Promote the profit mindset: Why commercial smarts should come before senior titles

Senior title, no idea what the margin is. Sound all too familiar?

Across the agency world, we’ve got brilliant client leads and project managers running accounts, some with values into the millions, but ask them how profitable their portfolio is and you’ll often get the blank stare of someone who’s never opened a job report.

It’s not their fault. Our industry has a long tradition of promoting on charm, tenure, and quality of delivery, but very rarely on commercial literacy. But here’s the kicker: these are same people managing client budgets, creating and signing off on scopes and ultimately determining whether your agency makes or loses money.

I call this out as the classic, and largest reason for, agency prosperity leak.


The irony of the “senior” title

“Senior” should mean you know how the agency makes money, not just how to keep the client happy.

Too often, agencies promote people for surviving the chaos or holding onto key accounts. Meanwhile, these new leaders are actively ok-ing over-servicing, under-quoting, or giving away out-of-scope work because they genuinely don’t understand the numbers behind the delivery.

We wouldn’t hand someone the keys to an F1 race car without mastering the track layout first but we do it every day with our most trusted team members. What is the result? Profitability targets that look great in a spreadsheet but never make it to the bank.


The internal fix: Build commercial literacy before promotion

This isn’t about turning your team into accountants (although a great point to get Finance involved in a series of lunch & learns). The lesson is planning and intentionally giving your key people enough commercial literacy to make smart decisions for the levels they’re at and the impact they can make on client, job and general profitability, the kind that protect both client relationships and margins.

1. Define commercial KPIs early

If you want commercially capable leaders, start measuring what matters before the promotion.
Set clear, trackable KPIs like:

  • Gross profit per client, portfolio or department
  • Billable vs non-billable hours
  • Utilisation rate (whatever this % is for your agency)
  • Recovery rate on quotes

Once you start, share those numbers regularly because consistency and visibility builds accountability.

2. Make commercial training part of career development

If your internal progression path doesn’t include commercial education, you’re setting people up to fail. Bonus points if Finance and Ops are in the room for the education piece. When creative and commercial brains collaborate early and often, everyone wins.

Host short, sharp sessions that unpack:

  • How the agency actually makes money (*tip: each department in your agency makes money in different ways)
  • What a job profitability report is and why it matters
  • How quoting logic links to resource costs
  • The financial and agency culture ripple effect of over-servicing

The external boost: Upskill with specialist training

Sometimes it helps to bring in a fresh perspective from an outsourced specialist.
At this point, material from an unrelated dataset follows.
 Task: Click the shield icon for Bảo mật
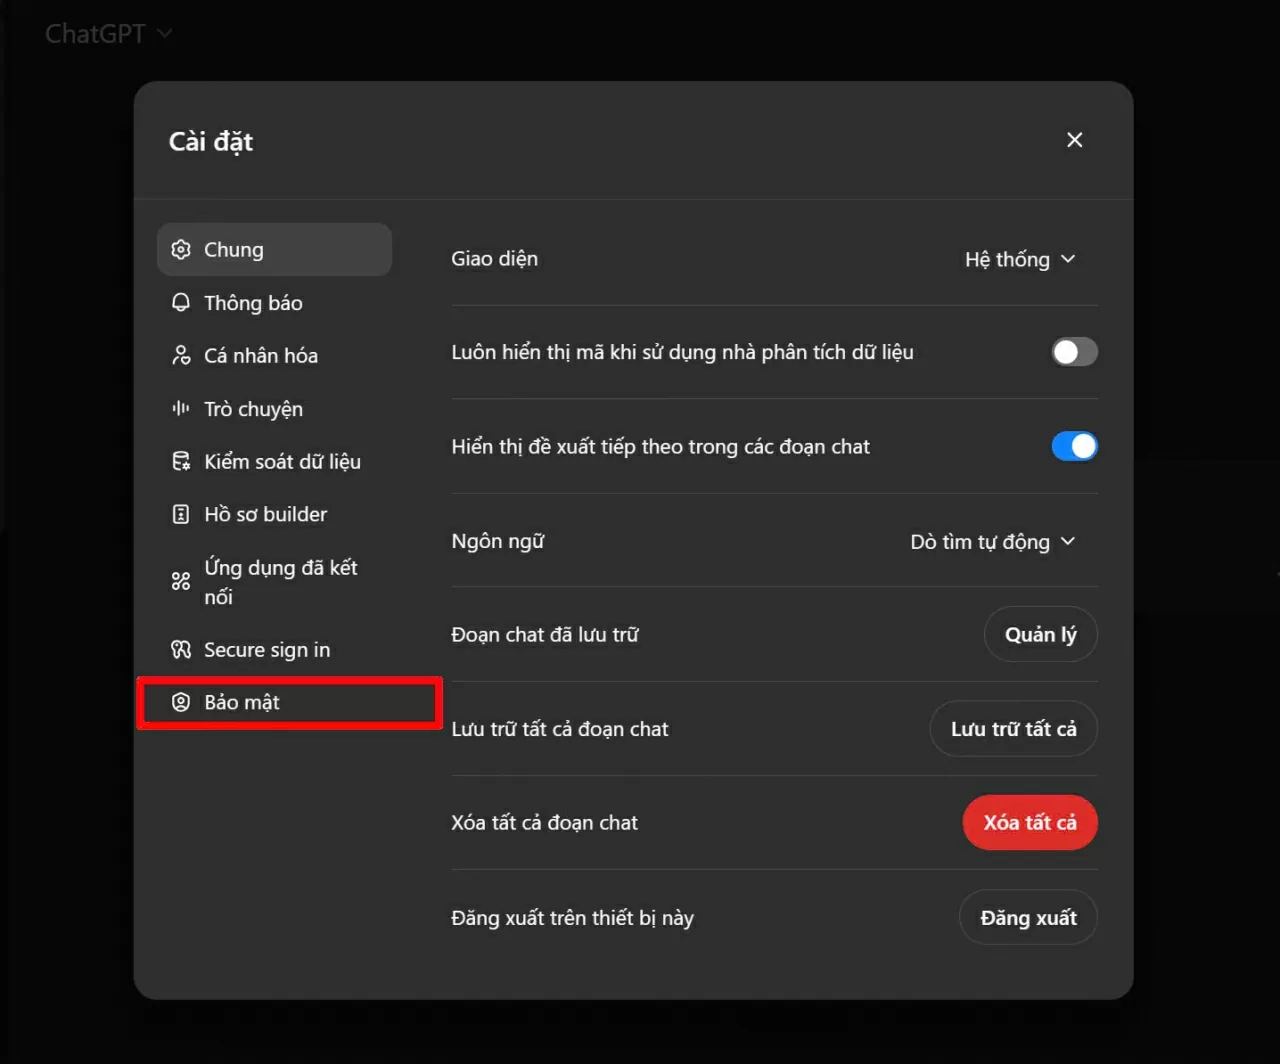(181, 702)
If your senior team needs to level up fast, consider:

  • Commercial Masterclasses tailored for agency roles — plenty of great independent consultants offer one-day intensives.
  • Mini-MBA-style programs that blend leadership and profitability training for the creative industries.
  • Shadowing opportunities with your Finance or Ops leads, so emerging seniors can see the real cost of scope creep and under-recovery in action.

This is less to do with dulling the teams’ creative shine and has more to do with teaching them how to protect it sustainably.


The culture shift: make commercial skills a prerequisite, not an afterthought

Promotions should reflect more than loyalty or client praise. They have to demonstrate commercial confidence.

Before awarding a new title, ask:

  • Do they understand how pricing affects profit?
  • Can they forecast accurately? This includes revenue and resources
  • Do they know when and how to push back on scope?
  • Can they interpret a P&L or job report and take corrective action?

If the answer is “not yet,” it’s not a no, it’s a not yet.
Give your future leadership the training, mentoring, and tools to get there. That’s how you grow commercially aware leaders who earn their stripes and protect your profit in the process.


Agency prosperity starts internally

Let’s stop treating finance and ops as back-of-house support and start recognising them as strategic partners in growth.

When your client leads think like owners, your account managers track like FD’s, your project teams manage scope like pros and that’s when the agency prospers. Because the truth is, profitability is everyone’s business.
Build an agency from within, and one that can shine for the long haul.

That’s what Agency Folks exists to champion: a world where behind-the-scenes brilliance meets commercial confidence. Because #agencyprosperity happens by design.